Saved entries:
◆ ◆ ◆ ◆ ◆ ◆ ◆
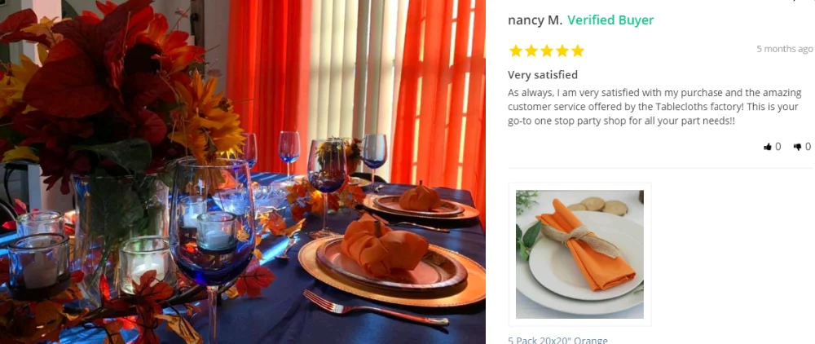815x344 pixels.
Task: Click the green 'Verified Buyer' label
Action: click(610, 20)
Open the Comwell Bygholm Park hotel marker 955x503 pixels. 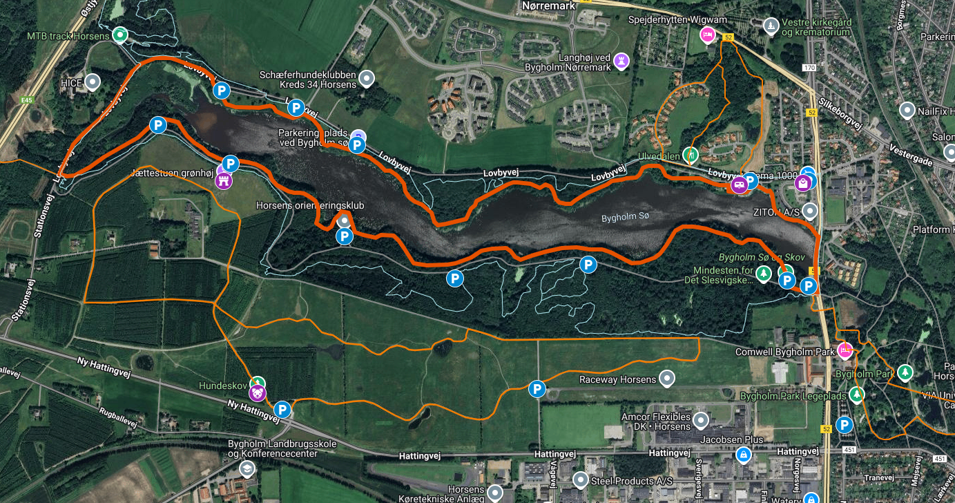(x=845, y=350)
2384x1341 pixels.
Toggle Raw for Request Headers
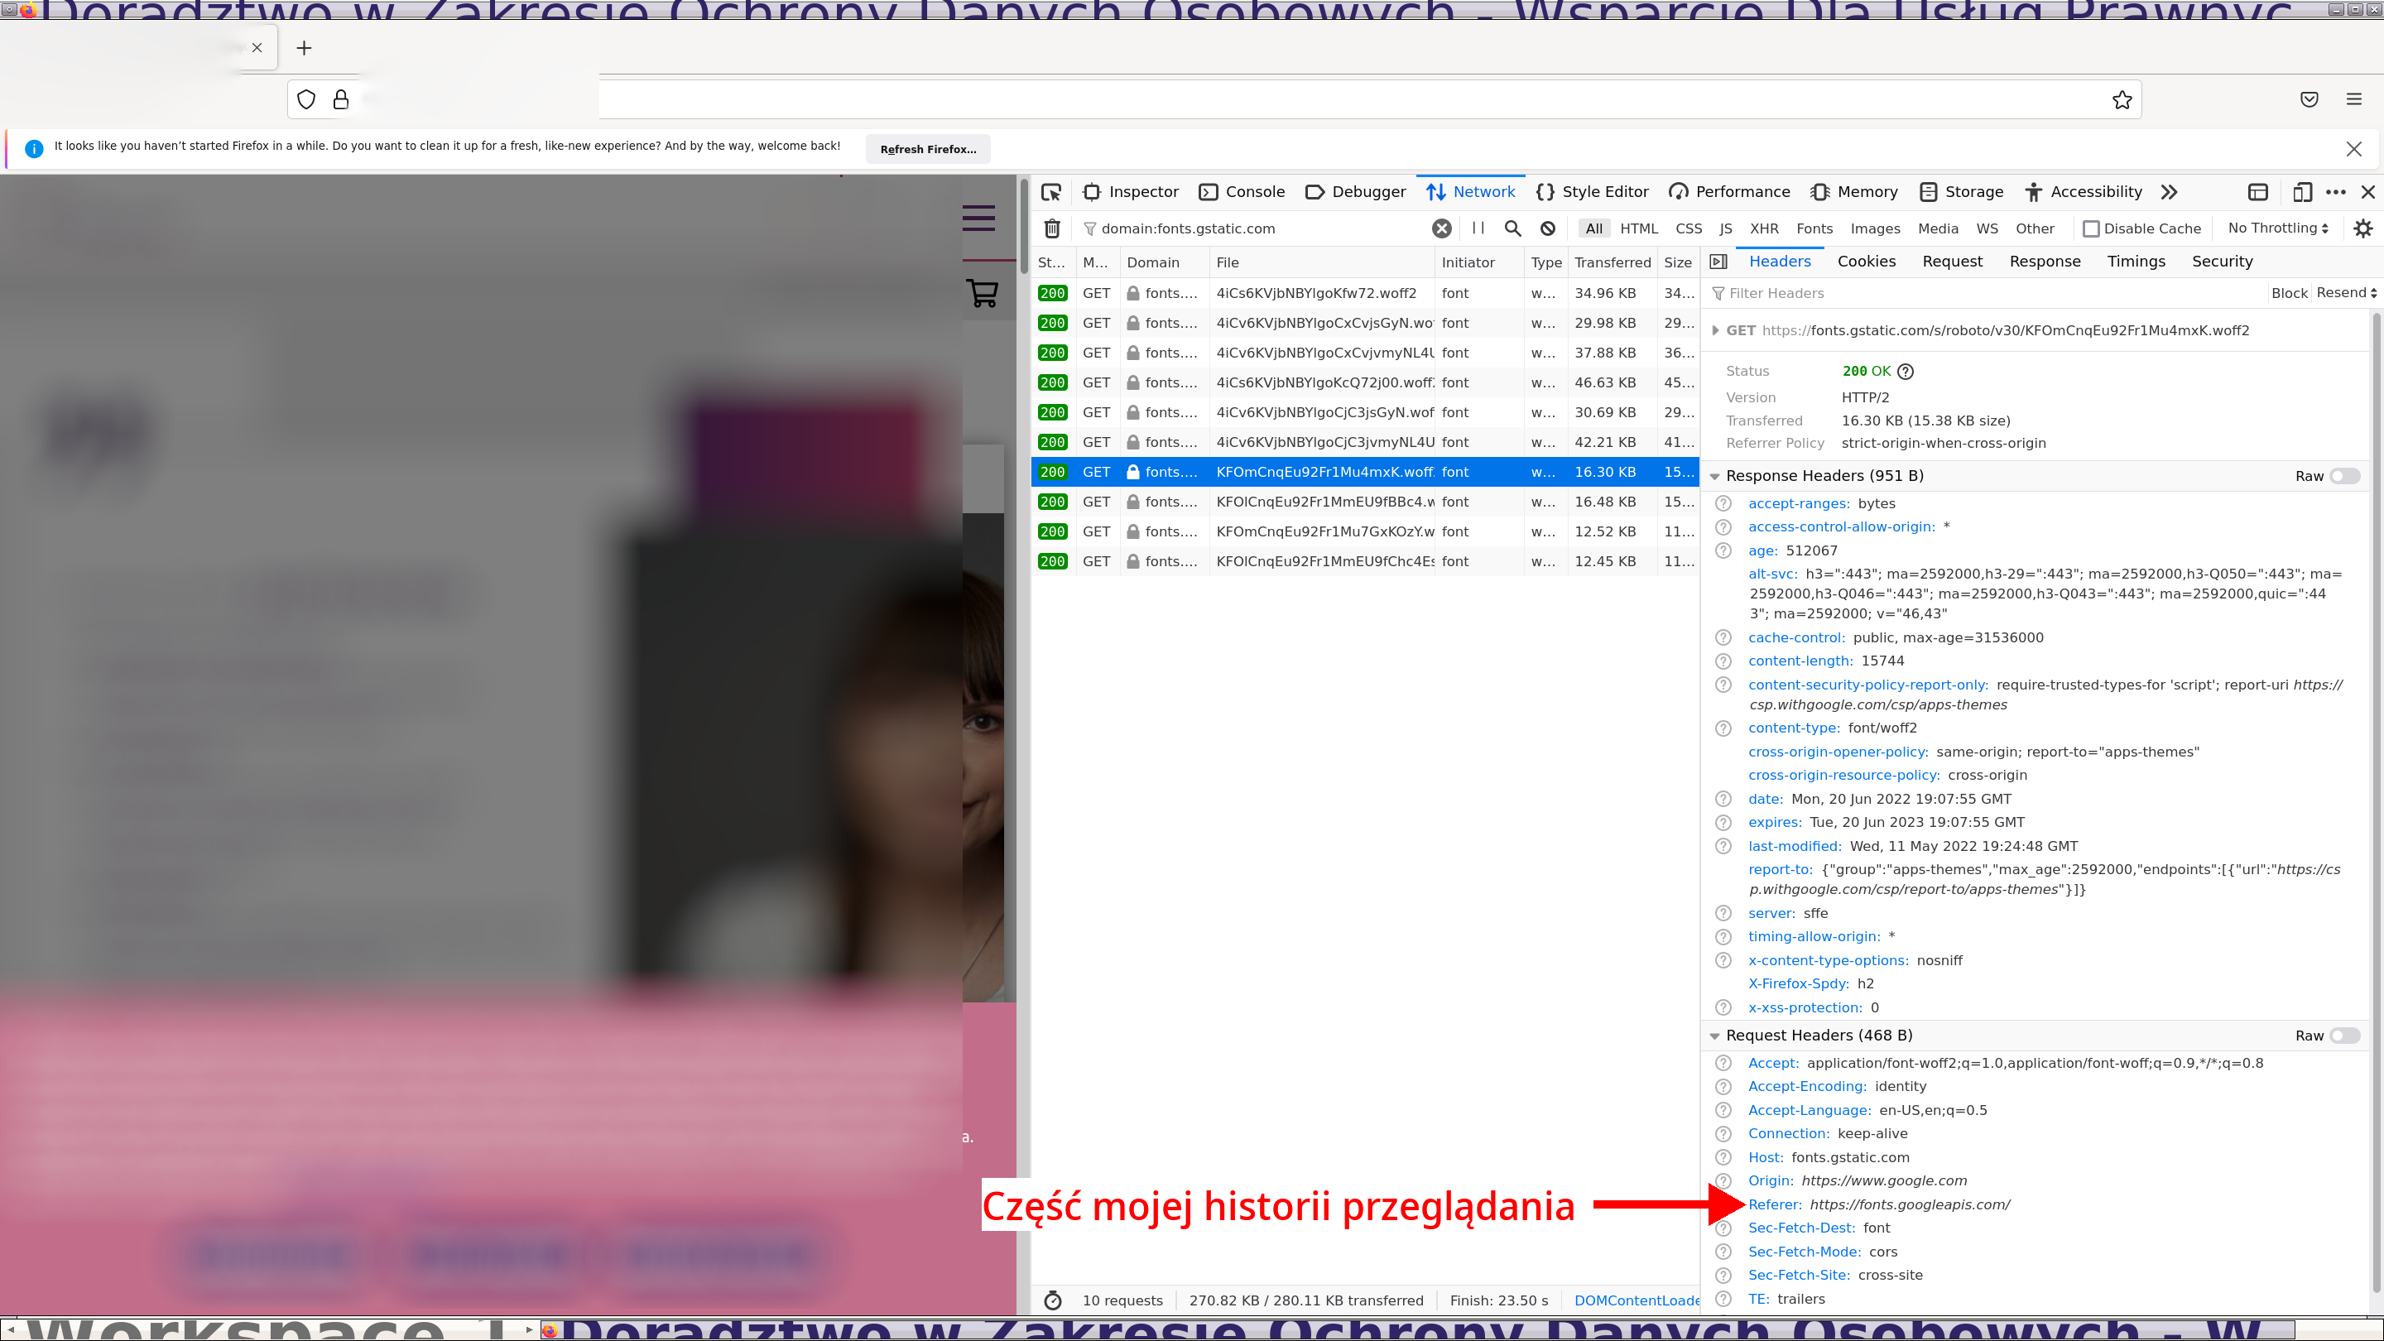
◆ ◆ ◆ ◆ ◆ ◆ ◆
Given instruction: Rewrite the material from the line containing "2384x1341 pixels." through the end, renaming "Request Headers" to "Response Headers" and changing nothing else. Omit the pictures from your answer.

Exercise answer:
2384x1341 pixels.
Toggle Raw for Response Headers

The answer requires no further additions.